:: GIVEN PASSAGE

7th Jun, 2020

Former trainee nurse forced to leave UK due to Windrush scandal receives pass to stay in country

Laura Kearns 30th Mar, 2020 Updated: 30th Mar, 2020

A FORMER Warwick Hospital trainee nurse who was forced to leave the country as part of the Windrush scandal has received a pass to stay in the UK.

Iciline Brown told The Observer of the ‘stressful and draining’ experience after being stripped of her British passport three years ago.

She moved to Leamington in the 1950s with husband-to-be Gersham having arrived as part of the ‘Windrush generation’ – named after the first ship which docked in the UK from the Caribbean in response to post-war labour shortages.

Iciline called the country home for nearly 40 years, raising a family here. Gersham even helped build Coventry’s new cathedral in the 1950s.

When Iciline retired to Jamaica after being widowed in 1991, she planned to regularly return to Britain to see her four children, four grandchildren and one great-grandchild.

But in 2017 she was stripped of her British passport in the political scandal.

Two years later she was granted a temporary visa.

But following the hard work of her family she has now secured a ‘biometric card’ – allowing her to come and go from the country she once called home.

::::

* _TASK GOAL_
Print the stretch of the Windrush article from "7th Jun, 2020" through "stay in the UK." word for word.

:: COLLECTED DATA

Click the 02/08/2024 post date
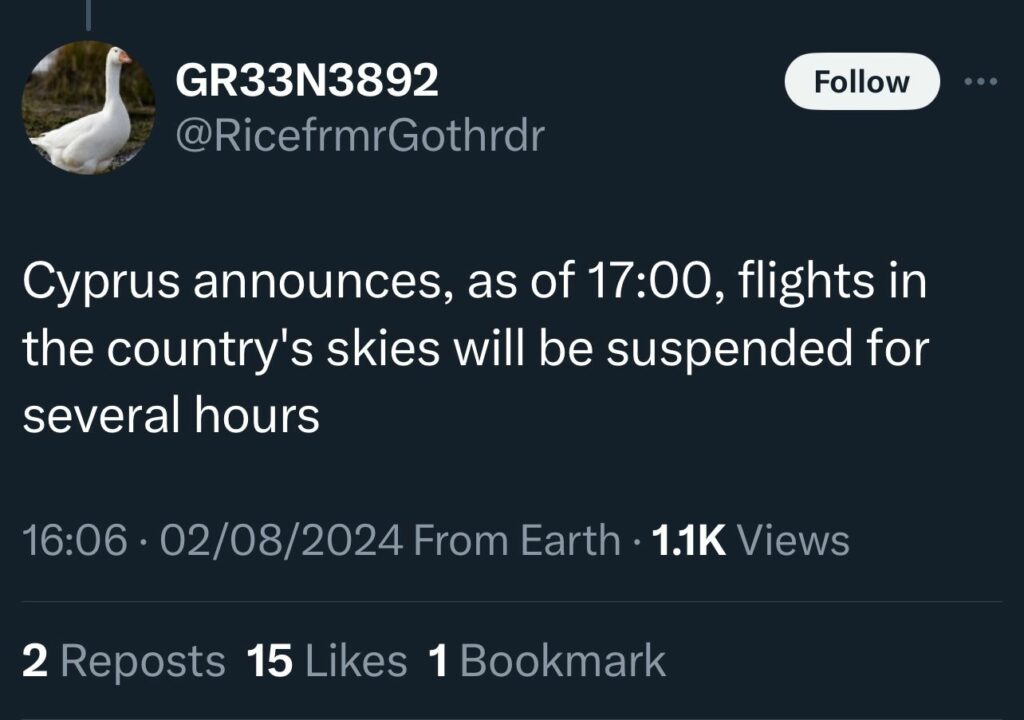This screenshot has height=720, width=1024. (281, 541)
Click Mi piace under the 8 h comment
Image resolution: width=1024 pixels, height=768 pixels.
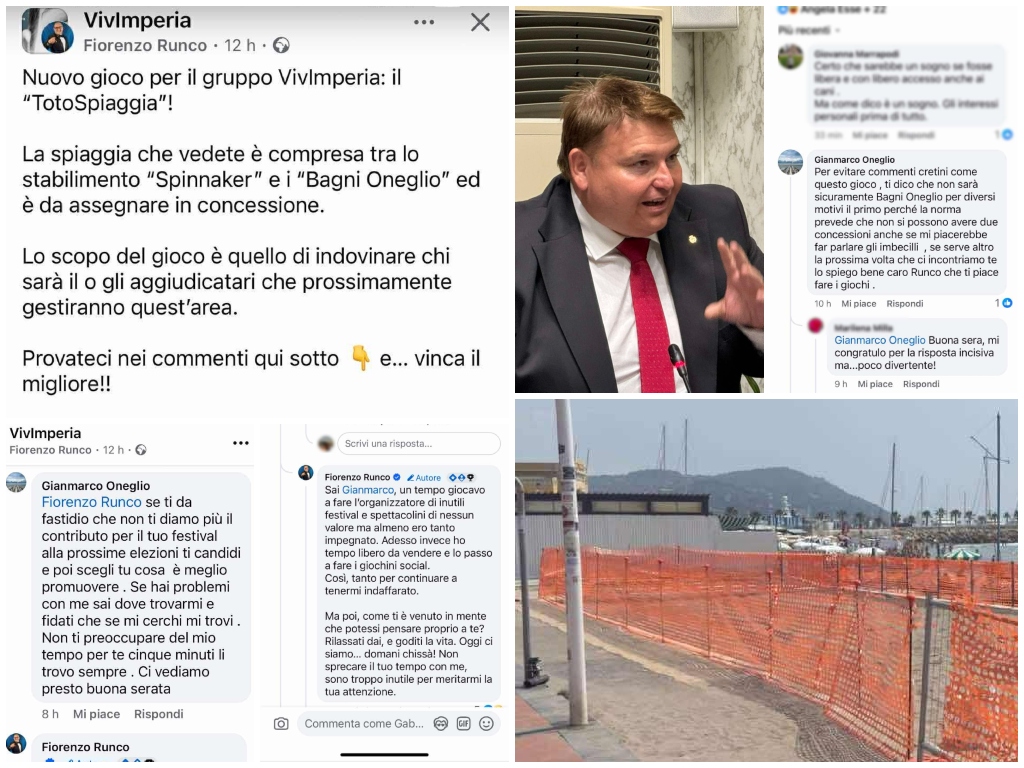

::::

* _REPLY TO THE TASK_
7th Jun, 2020

Former trainee nurse forced to leave UK due to Windrush scandal receives pass to stay in country

Laura Kearns 30th Mar, 2020 Updated: 30th Mar, 2020

A FORMER Warwick Hospital trainee nurse who was forced to leave the country as part of the Windrush scandal has received a pass to stay in the UK.